> [WORK TO COMPLETE]
1 > Reproduce everything in the cattery forum thread from "## Jiskefet (May" down to "out of him .".
2 > According to the cattery forum thread, why was Nyx moved into a bigger run during one stay?

> [DOCUMENT EXCERPT]
* BEGIN *

I must admit we are really spoilt with the cattery that Nyx goes to. When we've gone to collect her without warning, we saw a teenage lad in playing with Nyx [she was the last one for pick up that weekend]. We've also popped her in to which ever run and pod is hers for that trip, and come back to find her moved into a bigger one [a double] as it was free for the last few days of her stay.

Cuddles being sent his way.


----------



## NEW2CATS (Aug 28, 2009)

oh no thats so nasty, i hope your boy is well again soon

i am so angry at that cattery on your behalf. thankfully i have not had to use one yet but i might have to this year and now i am abit scared


----------



## Jiskefet (May 15, 2011)

shamykebab said:


> Just a note: the wound couln't be seen until I'd cut the collar off - the collar was literally stuck in his skin and I had to pull it out of him .


I know, it was the same with Tosca.

* END *

> [RECORDED DATA]
* BEGIN *

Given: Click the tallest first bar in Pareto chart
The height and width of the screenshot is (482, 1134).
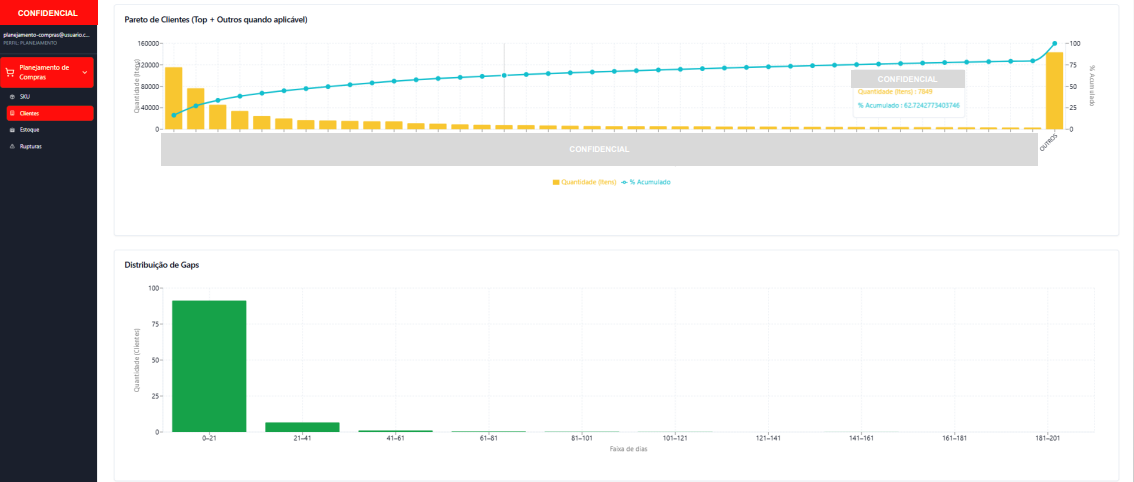Looking at the screenshot, I should tap(174, 98).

* END *

> [RESPONSES TO THE TASKS]
1 >
## Jiskefet (May 15, 2011)

shamykebab said:


> Just a note: the wound couln't be seen until I'd cut the collar off - the collar was literally stuck in his skin and I had to pull it out of him .

2 > The bigger run, a double, was free for the last few days of her stay.